Les bateliers décidèrent la question : après s’être reposés un moment sur leurs rames, et avoir échangé à voix basse quelques mots en allemand ou en hollandais, ils commencèrent à ramer vigoureusement, et furent bientôt à une certaine distance du château. La possibilité que les sentinelles leur envoyassent quelques balles, et même un boulet de canon, fut encore un sujet d’inquiétude momentanée pour Peveril ; mais ils s’éloignèrent de la forteresse, comme ils s’en étaient approchés, sans qu’aucun signal, aucun cri d’alarme pût leur faire croire qu’ils avaient été aperçus ; circonstance qui, aux yeux de Julien, acheva de rendre la négligence des sentinelles impardonnable, bien que les rames fussent garnies de chiffons et que les rameurs fissent le plus grand silence.

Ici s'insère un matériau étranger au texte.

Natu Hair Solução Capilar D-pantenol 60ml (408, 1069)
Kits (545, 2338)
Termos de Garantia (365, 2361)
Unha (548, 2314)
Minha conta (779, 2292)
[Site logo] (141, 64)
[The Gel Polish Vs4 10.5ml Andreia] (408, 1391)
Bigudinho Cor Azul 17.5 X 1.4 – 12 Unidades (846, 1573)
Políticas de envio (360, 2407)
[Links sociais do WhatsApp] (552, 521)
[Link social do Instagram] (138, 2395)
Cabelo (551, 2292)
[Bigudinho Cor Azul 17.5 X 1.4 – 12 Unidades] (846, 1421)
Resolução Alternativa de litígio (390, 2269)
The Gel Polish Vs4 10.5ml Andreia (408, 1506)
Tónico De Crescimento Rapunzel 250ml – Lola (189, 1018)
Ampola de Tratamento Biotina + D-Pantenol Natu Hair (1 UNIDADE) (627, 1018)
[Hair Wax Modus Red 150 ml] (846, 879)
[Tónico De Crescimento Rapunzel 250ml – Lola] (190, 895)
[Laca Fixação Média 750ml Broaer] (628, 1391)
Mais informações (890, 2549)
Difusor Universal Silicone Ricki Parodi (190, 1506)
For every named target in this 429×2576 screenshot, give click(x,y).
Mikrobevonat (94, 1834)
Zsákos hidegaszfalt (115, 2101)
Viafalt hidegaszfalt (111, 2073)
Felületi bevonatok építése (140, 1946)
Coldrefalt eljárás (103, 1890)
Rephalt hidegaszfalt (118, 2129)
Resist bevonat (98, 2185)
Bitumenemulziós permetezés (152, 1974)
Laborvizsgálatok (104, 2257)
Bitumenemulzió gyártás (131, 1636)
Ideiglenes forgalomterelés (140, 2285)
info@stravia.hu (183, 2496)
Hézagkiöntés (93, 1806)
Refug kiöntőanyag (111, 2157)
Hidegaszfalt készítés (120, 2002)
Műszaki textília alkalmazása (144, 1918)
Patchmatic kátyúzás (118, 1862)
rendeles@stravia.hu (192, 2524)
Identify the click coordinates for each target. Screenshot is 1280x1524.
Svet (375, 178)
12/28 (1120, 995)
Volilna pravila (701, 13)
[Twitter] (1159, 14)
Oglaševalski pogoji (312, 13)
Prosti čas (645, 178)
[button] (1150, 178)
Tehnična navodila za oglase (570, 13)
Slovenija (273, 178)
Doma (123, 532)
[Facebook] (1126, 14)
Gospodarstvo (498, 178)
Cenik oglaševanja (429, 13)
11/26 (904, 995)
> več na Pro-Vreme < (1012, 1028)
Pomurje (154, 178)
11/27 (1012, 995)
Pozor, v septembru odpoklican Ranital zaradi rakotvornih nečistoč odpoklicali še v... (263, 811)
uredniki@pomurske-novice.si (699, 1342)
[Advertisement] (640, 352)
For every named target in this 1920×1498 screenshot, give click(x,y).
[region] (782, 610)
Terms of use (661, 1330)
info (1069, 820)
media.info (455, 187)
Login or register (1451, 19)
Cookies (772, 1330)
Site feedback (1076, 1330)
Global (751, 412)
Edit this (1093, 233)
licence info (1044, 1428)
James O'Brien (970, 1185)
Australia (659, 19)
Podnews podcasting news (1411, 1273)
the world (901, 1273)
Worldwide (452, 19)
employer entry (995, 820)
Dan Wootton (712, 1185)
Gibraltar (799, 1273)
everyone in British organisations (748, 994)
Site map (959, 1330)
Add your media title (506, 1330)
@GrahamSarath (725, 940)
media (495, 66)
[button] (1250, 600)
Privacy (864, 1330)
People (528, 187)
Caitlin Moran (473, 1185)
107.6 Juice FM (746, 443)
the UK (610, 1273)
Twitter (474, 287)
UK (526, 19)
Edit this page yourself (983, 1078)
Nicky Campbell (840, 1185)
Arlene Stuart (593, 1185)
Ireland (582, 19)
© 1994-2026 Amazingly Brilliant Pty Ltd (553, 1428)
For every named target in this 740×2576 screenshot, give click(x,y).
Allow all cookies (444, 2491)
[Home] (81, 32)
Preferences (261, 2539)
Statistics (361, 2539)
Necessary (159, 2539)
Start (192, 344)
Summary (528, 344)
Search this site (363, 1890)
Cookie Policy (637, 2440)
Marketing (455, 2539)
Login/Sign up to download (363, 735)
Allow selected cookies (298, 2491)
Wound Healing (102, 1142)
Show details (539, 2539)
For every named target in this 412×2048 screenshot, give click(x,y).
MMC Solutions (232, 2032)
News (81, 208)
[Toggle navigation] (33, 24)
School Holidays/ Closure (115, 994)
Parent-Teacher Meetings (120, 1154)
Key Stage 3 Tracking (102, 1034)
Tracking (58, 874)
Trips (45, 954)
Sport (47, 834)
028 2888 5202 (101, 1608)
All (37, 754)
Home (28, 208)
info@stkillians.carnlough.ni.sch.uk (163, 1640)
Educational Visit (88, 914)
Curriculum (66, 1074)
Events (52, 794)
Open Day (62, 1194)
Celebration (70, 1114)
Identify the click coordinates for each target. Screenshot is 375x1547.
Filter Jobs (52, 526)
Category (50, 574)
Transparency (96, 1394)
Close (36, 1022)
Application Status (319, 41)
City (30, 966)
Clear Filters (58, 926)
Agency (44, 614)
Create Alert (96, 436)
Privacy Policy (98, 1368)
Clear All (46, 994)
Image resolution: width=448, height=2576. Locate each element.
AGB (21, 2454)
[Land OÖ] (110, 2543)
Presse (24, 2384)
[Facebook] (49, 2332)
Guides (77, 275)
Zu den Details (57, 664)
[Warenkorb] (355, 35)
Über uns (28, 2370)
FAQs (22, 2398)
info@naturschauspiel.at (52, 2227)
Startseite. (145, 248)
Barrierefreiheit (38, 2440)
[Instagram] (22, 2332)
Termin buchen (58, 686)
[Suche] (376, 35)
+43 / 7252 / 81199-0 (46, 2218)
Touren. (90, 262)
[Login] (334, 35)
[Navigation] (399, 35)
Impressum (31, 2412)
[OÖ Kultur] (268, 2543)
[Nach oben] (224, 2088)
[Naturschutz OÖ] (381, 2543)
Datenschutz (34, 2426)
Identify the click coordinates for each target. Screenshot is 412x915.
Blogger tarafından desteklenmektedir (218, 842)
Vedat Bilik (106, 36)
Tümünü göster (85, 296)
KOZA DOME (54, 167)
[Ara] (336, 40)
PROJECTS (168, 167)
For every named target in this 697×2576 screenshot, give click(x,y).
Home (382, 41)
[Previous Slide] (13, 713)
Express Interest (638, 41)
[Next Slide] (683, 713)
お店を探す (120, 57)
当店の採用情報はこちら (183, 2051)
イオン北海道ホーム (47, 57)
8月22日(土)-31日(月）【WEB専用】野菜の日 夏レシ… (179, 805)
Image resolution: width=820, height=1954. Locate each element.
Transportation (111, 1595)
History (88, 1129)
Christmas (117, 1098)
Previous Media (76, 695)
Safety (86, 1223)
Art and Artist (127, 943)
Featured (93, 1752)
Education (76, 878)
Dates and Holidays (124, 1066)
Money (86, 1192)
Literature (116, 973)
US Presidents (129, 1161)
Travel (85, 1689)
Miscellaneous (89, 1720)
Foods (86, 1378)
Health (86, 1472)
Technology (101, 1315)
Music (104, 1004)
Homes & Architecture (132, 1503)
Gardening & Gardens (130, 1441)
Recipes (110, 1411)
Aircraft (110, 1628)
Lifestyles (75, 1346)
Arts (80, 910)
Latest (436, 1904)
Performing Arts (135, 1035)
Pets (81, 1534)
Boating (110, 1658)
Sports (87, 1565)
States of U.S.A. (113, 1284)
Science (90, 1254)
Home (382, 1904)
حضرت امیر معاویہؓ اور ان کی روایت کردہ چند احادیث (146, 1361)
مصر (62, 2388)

Parvenus à une assez grande distance du château, les rameurs redoublèrent leurs efforts, afin de joindre un petit bâtiment qui paraissait dans le lointain. Peveril remarqua que les bateliers se parlaient l’un à l’autre avec l’air du doute, et jetaient des regards inquiets sur Fenella, comme s’ils eussent craint d’avoir agi inconsidérément en l’emmenant avec eux.

Après un quart-d’heure de navigation, ils abordèrent le petit sloop, dont le capitaine attendait Peveril sur le pont avec des liqueurs et des rafraîchissements. Quelques mots que lui dirent à voix basse les bateliers le détournèrent un moment de ses soins officieux, et il courut au bord du bâtiment pour empêcher Fenella d’y monter. Peveril pensait qu’on la ferait retourner à terre ; mais elle était déterminée à surmonter tous les obstacles qu’on pourrait lui opposer. Comme on avait retiré l’échelle de commandement une fois que Julien avait été à bord du vaisseau, elle saisit le bout d’une corde, s’y cramponna, et se hissa sur le navire avec la rapidité d’un matelot, ne laissant à l’équipage d’autre moyen de l’empêcher de rester à bord que la force ouverte, à laquelle sans doute on ne voulut pas recourir. Une fois sur le pont, elle prit le capitaine par la manche, et l’emmena à la proue, où ils parurent s’entretenir par signes, comme gens qui se comprennent bien l’un l’autre.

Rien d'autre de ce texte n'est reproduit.